Tunisie: L’enseignement de l’histoire dans le secondaire, source d’inculture et d’extrémisme
Par Habib Touhami - L’Histoire est pour les classiques un « roman national » dont le but est de cimenter les relations citoyennes par des mythes et des hauts faits d’arme glorifiant la conduite de héros nationaux de référence, qu’ils soient réels ou fictifs. Pour les modernes, l’Histoire, mère de toutes les sciences sociales, est le moyen de contribuer à la formation citoyenne des jeunes bien que ne soit concernée en l’espèce qu’une toute petite minorité, les élèves des classes terminales. On conçoit mal en effet que les élèves du primaire et des classes du secondaire puissent recevoir un enseignement qui déborde de l’histoire traditionnelle.
A tort ou à raison, l’enseignement de l’histoire dans les écoles et les lycées tunisiens se focalise sur des noms et des dates qu’il faut apprendre par cœur pour les oublier une fois les examens passés. Mais même dans ce cas, des générations entières continuent à se distinguer par une inculture historique qui confine à l’ignorance.
Il y a trente-six définitions possibles de l’Histoire, disait Fernand Braudel, autant que les trente-six historiens que l’on peut interroger à ce sujet. Lui-même retient celle-ci : l’histoire est le dépassement de l’évènement. Cette définition est d’autant plus judicieuse dans notre cas que l’histoire est devenue depuis une dizaine d’années l’affaire exclusive des journalistes et des hommes politiques. Pour ces derniers comme le large public, l’événement explique l’histoire alors que c’est l’inverse qui est plus plausible. C’est la raison pour laquelle notre pays reste encore aujourd’hui dans l’impossibilité d’explorer son histoire, ancienne ou récente, avec calme, méthode et discernement. Il est vrai que nous traînons derrière nous les méfaits de siècles de conformisme et de traditionalisme, méfaits qui nous empêchent de situer l’histoire nationale dans le temps qui lui sied et de l’inscrire dans l’histoire du monde.

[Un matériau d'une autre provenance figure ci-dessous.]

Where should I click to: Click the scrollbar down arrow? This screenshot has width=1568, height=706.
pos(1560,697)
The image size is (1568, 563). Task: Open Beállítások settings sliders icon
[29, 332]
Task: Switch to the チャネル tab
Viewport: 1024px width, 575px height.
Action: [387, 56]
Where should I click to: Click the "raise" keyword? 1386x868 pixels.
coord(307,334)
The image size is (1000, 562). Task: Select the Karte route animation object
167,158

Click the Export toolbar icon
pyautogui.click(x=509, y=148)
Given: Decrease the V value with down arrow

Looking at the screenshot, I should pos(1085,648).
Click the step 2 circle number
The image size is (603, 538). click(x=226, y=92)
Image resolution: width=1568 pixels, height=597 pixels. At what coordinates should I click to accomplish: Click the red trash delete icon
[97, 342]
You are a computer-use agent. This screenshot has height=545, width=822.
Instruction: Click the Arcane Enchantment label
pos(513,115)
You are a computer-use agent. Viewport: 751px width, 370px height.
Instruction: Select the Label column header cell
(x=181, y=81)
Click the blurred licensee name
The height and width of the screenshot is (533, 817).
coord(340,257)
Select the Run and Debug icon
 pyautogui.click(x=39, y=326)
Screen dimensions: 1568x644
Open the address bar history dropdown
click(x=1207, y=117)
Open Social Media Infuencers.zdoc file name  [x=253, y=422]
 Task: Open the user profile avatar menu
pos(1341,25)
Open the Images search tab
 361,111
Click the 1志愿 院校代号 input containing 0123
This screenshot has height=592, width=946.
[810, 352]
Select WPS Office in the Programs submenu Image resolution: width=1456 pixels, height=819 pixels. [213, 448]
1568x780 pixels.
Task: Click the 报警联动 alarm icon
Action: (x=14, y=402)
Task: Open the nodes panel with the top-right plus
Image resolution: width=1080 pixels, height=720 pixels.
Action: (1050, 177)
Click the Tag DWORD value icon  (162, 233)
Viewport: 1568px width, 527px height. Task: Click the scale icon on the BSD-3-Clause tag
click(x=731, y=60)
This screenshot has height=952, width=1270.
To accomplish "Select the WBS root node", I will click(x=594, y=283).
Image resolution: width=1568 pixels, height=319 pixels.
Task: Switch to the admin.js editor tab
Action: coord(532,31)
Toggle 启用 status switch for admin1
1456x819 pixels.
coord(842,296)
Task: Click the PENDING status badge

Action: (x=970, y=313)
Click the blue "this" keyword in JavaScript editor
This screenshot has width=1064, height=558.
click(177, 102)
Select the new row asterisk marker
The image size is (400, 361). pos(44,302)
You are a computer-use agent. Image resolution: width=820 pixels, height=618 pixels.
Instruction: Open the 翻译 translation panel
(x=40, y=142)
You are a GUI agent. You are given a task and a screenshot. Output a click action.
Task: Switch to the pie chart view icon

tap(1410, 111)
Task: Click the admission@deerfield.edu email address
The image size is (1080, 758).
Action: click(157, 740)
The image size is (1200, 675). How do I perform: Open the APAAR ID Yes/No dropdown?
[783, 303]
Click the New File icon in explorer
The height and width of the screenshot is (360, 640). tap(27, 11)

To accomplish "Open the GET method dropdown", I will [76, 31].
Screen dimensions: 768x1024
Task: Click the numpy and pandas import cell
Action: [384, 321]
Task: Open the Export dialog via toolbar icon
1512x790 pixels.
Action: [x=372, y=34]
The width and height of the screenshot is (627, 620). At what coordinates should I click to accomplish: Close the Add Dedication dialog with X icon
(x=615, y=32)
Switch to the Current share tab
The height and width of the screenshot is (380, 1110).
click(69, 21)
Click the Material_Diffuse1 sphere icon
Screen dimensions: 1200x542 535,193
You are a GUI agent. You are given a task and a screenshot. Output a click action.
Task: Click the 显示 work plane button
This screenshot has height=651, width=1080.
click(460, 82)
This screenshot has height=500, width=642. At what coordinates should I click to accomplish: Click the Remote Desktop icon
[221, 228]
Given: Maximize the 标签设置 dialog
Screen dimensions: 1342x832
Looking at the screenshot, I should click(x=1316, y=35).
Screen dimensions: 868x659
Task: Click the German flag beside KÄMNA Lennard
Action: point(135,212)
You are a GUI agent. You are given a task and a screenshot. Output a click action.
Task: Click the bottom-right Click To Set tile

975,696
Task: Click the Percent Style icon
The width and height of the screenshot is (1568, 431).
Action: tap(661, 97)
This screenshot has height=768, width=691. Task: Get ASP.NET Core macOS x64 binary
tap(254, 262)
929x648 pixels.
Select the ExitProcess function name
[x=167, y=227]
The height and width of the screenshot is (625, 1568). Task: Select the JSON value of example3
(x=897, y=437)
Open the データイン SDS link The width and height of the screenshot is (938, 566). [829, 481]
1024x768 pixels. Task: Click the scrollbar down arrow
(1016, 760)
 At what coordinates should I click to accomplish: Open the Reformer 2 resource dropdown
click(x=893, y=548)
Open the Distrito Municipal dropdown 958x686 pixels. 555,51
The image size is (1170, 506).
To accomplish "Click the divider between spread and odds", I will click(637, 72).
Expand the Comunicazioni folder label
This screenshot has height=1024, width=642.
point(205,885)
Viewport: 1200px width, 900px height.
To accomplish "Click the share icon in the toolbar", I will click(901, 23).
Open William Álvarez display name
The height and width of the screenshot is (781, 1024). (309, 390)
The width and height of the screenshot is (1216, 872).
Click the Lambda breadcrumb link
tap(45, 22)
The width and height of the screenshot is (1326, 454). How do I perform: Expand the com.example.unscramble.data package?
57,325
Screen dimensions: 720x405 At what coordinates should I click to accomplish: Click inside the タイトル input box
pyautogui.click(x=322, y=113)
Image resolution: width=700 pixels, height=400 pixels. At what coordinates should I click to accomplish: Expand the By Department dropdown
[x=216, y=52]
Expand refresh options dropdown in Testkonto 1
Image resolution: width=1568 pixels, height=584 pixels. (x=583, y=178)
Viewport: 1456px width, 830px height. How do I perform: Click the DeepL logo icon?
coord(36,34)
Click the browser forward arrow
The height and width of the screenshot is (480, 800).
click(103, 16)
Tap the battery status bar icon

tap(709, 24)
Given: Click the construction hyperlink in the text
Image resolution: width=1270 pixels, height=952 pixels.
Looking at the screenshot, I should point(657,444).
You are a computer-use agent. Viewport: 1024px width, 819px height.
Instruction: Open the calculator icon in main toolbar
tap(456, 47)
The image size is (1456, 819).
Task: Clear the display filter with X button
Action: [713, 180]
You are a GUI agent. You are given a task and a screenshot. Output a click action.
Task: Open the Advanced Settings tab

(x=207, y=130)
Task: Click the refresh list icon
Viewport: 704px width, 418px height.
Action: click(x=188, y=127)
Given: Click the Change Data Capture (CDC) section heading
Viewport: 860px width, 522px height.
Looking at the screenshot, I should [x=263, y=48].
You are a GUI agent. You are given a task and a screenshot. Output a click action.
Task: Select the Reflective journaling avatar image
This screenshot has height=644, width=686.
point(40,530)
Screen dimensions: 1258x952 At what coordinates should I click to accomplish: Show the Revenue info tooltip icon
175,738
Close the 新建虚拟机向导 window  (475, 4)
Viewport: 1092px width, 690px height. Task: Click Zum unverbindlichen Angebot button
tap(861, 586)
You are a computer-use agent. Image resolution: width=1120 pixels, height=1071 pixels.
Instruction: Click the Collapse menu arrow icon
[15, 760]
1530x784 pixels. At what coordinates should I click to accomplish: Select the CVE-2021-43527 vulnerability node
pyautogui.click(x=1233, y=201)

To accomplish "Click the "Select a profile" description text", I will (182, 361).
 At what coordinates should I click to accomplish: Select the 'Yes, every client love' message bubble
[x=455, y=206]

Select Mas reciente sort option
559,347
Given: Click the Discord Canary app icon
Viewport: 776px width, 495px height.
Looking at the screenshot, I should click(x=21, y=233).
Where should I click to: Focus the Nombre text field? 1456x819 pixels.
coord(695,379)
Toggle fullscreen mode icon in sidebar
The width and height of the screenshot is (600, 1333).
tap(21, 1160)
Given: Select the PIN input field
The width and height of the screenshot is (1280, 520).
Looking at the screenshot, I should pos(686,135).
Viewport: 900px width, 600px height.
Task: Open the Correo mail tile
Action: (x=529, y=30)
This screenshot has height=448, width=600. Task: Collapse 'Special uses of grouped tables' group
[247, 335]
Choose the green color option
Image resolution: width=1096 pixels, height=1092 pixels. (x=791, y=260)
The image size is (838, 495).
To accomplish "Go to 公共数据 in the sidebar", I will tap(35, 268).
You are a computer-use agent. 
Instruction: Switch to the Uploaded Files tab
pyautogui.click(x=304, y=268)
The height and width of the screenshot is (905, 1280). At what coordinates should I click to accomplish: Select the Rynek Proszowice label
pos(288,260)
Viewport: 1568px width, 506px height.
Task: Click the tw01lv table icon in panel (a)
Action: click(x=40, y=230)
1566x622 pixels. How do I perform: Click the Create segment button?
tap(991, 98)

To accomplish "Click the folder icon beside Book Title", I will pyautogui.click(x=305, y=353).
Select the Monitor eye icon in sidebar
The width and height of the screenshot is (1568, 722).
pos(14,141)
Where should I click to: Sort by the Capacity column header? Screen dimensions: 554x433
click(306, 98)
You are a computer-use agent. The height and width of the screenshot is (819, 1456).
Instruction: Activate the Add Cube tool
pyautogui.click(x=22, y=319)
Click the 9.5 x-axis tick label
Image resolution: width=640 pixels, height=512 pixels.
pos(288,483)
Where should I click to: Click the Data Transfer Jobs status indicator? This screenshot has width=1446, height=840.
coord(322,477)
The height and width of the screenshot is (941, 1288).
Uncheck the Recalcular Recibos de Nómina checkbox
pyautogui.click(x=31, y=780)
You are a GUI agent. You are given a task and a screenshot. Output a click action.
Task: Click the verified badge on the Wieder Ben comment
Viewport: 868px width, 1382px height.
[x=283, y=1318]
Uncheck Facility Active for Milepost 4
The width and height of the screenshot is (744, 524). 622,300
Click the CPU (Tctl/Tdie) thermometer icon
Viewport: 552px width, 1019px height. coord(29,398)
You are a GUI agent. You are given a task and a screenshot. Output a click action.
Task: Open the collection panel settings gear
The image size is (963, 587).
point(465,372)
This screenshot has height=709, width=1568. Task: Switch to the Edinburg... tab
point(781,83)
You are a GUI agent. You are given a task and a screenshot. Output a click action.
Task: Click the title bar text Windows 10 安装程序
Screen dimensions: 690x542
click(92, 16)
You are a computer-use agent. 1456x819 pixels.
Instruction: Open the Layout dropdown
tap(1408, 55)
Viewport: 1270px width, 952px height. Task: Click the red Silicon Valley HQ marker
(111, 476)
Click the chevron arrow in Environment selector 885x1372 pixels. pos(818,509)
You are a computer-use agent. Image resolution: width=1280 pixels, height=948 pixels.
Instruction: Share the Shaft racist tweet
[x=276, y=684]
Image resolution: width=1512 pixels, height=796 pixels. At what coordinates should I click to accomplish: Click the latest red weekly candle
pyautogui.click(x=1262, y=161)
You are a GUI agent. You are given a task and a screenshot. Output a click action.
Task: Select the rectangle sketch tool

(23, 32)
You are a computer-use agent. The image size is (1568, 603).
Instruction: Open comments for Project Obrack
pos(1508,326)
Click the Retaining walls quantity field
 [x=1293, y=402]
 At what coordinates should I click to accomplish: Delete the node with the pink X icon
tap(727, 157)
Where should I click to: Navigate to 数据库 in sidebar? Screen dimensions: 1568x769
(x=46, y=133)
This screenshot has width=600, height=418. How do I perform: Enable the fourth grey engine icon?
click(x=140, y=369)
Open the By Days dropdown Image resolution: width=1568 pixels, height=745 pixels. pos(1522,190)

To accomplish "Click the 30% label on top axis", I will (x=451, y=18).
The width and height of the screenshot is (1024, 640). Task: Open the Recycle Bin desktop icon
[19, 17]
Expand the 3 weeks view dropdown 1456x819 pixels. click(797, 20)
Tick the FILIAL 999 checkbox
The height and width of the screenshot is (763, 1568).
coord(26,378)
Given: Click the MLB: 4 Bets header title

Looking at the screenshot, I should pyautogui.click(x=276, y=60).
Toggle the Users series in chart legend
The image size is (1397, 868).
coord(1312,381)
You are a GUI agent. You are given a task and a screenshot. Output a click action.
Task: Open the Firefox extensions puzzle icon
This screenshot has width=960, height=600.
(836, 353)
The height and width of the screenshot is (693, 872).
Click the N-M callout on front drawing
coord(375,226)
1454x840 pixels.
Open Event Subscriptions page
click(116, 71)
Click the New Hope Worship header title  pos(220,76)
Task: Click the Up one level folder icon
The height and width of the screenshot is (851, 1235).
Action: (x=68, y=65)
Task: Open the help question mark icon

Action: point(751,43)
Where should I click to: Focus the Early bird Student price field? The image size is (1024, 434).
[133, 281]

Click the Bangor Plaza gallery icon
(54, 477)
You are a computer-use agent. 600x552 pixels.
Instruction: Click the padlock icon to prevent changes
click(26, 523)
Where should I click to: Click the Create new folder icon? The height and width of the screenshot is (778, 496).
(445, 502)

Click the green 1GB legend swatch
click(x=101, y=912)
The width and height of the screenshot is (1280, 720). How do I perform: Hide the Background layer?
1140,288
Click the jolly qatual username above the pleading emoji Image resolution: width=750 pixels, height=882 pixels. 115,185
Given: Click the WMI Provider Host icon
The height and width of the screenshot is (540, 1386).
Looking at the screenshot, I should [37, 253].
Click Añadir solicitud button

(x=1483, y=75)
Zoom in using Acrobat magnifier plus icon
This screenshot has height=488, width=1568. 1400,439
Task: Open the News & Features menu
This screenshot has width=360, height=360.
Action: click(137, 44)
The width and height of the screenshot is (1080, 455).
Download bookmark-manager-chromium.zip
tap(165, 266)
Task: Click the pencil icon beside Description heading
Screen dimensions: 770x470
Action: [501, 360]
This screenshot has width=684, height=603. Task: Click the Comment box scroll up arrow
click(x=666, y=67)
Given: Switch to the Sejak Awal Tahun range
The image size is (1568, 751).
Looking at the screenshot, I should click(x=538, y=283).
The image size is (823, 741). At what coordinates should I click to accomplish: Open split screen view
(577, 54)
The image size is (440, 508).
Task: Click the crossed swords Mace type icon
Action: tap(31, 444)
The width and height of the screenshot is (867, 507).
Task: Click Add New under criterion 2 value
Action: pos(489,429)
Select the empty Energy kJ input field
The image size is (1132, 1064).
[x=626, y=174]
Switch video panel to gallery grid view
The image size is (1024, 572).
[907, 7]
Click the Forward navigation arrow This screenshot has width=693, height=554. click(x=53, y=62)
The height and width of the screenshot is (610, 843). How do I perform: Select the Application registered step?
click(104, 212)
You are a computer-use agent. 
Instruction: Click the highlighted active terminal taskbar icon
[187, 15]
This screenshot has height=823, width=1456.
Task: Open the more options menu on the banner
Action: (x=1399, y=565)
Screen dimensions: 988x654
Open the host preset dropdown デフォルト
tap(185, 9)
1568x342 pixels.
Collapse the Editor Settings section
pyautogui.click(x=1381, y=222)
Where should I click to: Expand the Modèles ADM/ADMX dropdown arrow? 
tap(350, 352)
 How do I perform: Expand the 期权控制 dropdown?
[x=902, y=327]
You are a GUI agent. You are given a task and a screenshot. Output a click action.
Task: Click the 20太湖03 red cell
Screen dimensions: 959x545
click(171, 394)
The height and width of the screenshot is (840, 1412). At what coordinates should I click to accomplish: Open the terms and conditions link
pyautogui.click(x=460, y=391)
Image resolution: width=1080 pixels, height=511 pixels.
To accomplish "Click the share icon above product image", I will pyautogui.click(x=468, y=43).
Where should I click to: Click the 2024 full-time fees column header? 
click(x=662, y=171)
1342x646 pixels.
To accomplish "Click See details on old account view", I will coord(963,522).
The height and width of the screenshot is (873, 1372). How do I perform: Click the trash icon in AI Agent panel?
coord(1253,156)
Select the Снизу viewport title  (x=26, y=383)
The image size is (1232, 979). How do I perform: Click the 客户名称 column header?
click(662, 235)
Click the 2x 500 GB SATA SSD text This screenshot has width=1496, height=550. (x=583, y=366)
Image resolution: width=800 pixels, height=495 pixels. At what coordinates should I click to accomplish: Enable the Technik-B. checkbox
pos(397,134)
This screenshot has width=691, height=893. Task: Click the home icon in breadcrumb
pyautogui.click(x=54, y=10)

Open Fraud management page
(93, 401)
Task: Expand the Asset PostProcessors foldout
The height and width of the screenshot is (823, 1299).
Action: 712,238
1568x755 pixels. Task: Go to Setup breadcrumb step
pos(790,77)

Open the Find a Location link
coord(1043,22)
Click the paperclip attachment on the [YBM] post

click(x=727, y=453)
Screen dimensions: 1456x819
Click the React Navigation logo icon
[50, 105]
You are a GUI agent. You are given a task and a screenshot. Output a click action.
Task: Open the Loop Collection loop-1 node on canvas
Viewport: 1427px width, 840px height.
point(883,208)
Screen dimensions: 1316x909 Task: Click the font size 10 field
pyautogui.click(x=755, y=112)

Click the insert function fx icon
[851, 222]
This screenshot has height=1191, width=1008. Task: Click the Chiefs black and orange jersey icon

En effet, l’enseignement de l’histoire dans notre pays reste globalement «primaire», événementiel, superficiel et saccadé. Il ne prépare nullement à la citoyenneté, encore moins à la tolérance ou l’universalisme. Certes, l’histoire universelle fait partie des programmes, du moins en principe, mais dans les faits seule compte l’histoire arabo-musulmane. Ce qui est dramatique est que cette histoire est dispensée de façon à fermer les esprits au lieu de les ouvrir. Les lycéens tunisiens des classes terminales connaissent peut-être Tabari, Ibn Athir ou Ibn Khatir de nom, mais peu ont lu leurs ouvrages de sorte qu’ils rechignent à désacraliser ce que la tradition a sacralisé. Pourtant, nos vénérés « historiens » ont laissé disséminées ici et là des traces qui ne trompent personne. Tel est le cas de « hibr al umma » qui s’appropria le trésor public de la province (Al Basra) pour l’emporter avec lui jusqu’à son refuge à La Mecque ou encore du débat qui opposa l’un des quatre imams de la Sunna au Calife El Maamoun, un texte rapporté par Tabari et qui en dit long sur le savoir réel de l’imam en question.
En disant cela, j’ai pleinement conscience que je risque d’offusquer quelques-uns et de troubler d’autres. Pourtant, ce que à quoi je fais allusion ici figure noir sur blanc dans les écrits des historiens arabo-musulmans cités. Il suffit à tout un chacun de les lire sans filtre ou a priori pour se convaincre de la nécessité de dépoussiérer des pans entiers de notre histoire arabo-musulmane. Car qu’on le veuille ou non, cette histoire est constitutive de la culture et du mode de pensée de la majorité d’entre nous. Il est impossible en effet de ne pas distinguer derrière le développement de l’intolérance et de l’extrémisme les traces indélébiles de cette inculture et de cette exclusive que diffuse l’enseignement de l’histoire dans nos lycées.